▸ SELECTED EXTRACT
Ayahuasca typically produces a powerful visionary experience. The shaman’s use of complex metaphors in ritual song helps him shape his visions and bring a level of control to the visionary content. Resembling the common denominators and logic of identification explored above, the songs allow the shaman to perceive from the various perspectives that the meanings of the metaphors (or the spirits) afford.

Everything said about shamanic songs points to the fact that as they are sung the shaman actively visualizes the images referred to by the external analogy of the song, but he does this through a carefully controlled “seeing as” the different things actually named by the internal metaphors of his song. This “seeing as” in some way creates a space in which powerful visionary experience can occur. (Townsley 1993:460)

The use of analogies and metaphors provides a particularly powerful means of navigating the visionary experience of ayahuasca. There appears to be a kind of pragmatics involved in the use of metaphor over literal meanings. For instance, a shaman states, “twisted language brings me close but not too close [to the meanings of the metaphors]–with normal words I would crash into things–with twisted ones I circle around them–I can see them clearly” (Townsley 1993:460). Through this method of “seeing as”, the shaman embodies a variety of animal and nature spirits, or yoshi in Yaminahua, including anaconda-yoshi, jaguar-yoshi and solar or sun-yoshi, in order to perform acts of healing and various other shamanic activities.

While Yaminahua shamans use metaphors to control visions and shapeshift (or “see as”), they, and Amazonians more generally, reportedly understand shapeshifting in literal terms. For example, Lenaerts describes this notion of ‘seeing like the spirits’, and the ‘physical’ or literal view that the Ashéninka hold in regards to the practice of ayahuasca-induced shapeshifting.

What is at stake here is a temporary bodily process, whereby a human being assumes the embodied point of view of another species… There is no need to appeal to any sort of metaphoric sense here. A literal interpretation of this process of disembodiment/re-embodiment is absolutely consistent with all what an Ashéninka knowns and directly feels during this experience, in a quite physical sense. (2006, 13)

▸ EXTRACTED ENTRIES
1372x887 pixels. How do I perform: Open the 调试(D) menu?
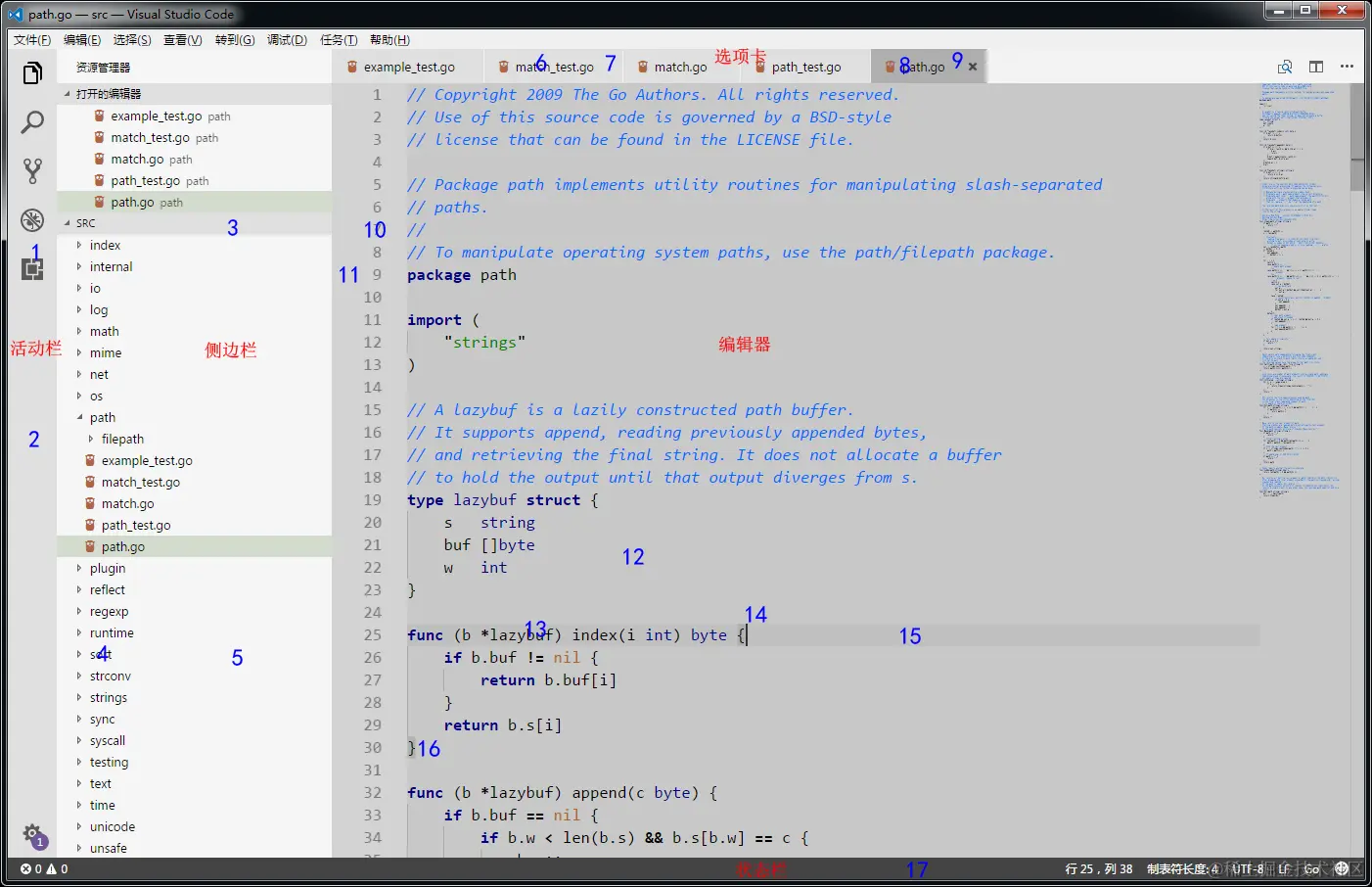pos(287,40)
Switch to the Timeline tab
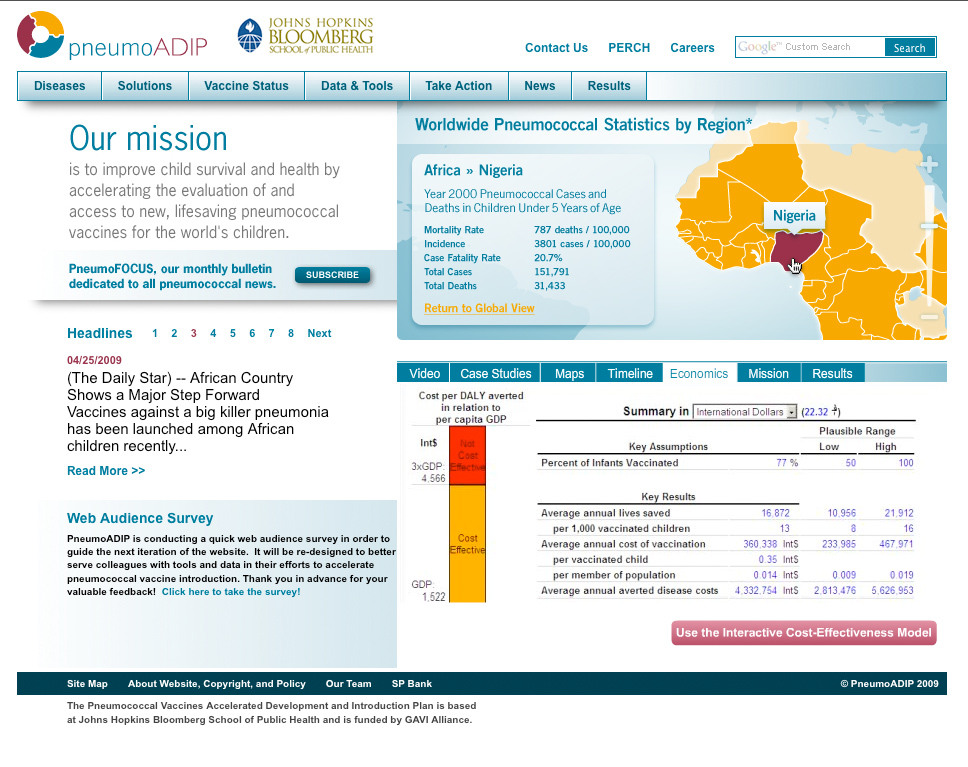 (630, 373)
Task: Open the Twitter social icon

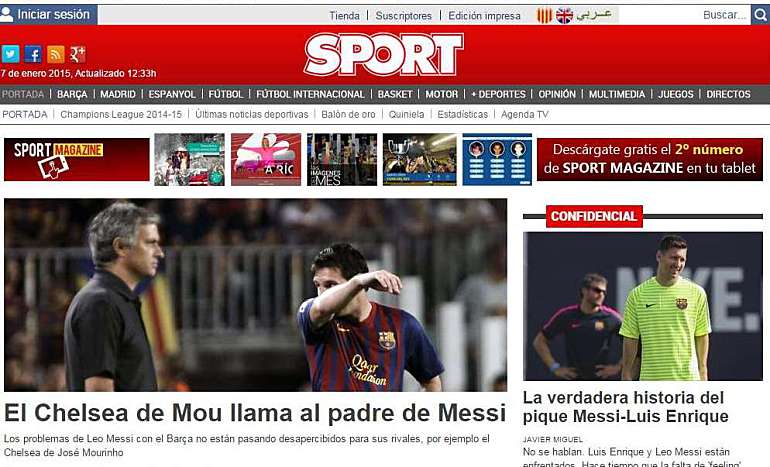Action: coord(10,54)
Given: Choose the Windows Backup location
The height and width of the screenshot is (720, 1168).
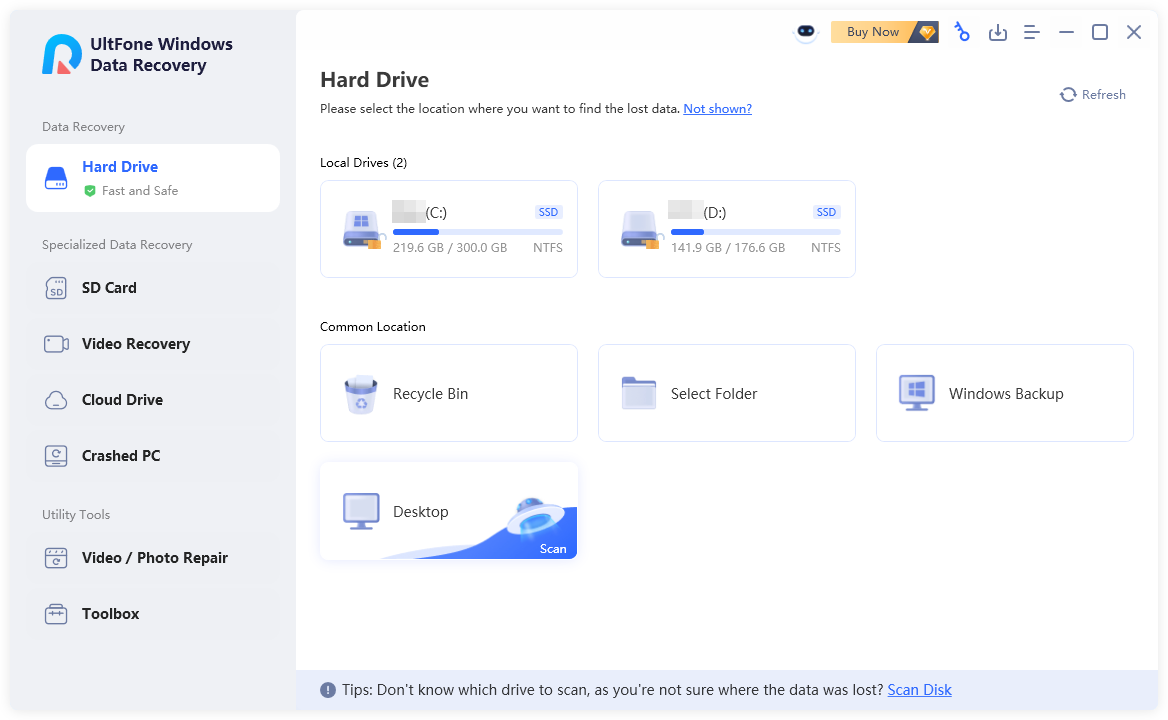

▸ WORK TASK
Resume the text on ayahuasca and shamanic song, carrying it on from its last sentence.

▸ REPLY TO THE TASK
The practices of indigenous ayahuasca shamans are centred on an ability to shapeshift and ‘see nonhumans as they [nonhumans] see themselves’ (Viveiros de Castro 2004:468). Practitioners not only identify with nonhuman persons or ‘natural entities’ but they embody their point of view with the help of psychoactive plants and  ‘twisted language’ in song.

Some final thoughts

Through a brief exploration of techniques employed by advanced physicists, Renaissance alchemists, and Amazonian ayahuasca shamans, a logic of identification may be observed in which practitioners embody different means of transcending themselves and becoming the objects or spirits of their respective practices. While the physicists tend to embody secular principles and relate to this logic of identification in a purely figurative or metaphorical sense, Renaissance alchemists and Amazonian shamans embody epistemological stances that afford much more weight to the existential qualities and ‘persons’ or ‘spirits’ of their respective practices. A cognitive value in employing forms of language and sensory experience that momentarily take the practitioner beyond him or herself is evidenced by these three different practices. However, there is arguably more at stake here than values confined to cogito. The boundaries of bodies, subjectivities and humanness in each of these practices become porous, blurred, and are transcended while the contours of various forms of possibility are exposed, defined, and acted upon — possibilities that inform the outcomes of the practices and the definitions of the human they imply.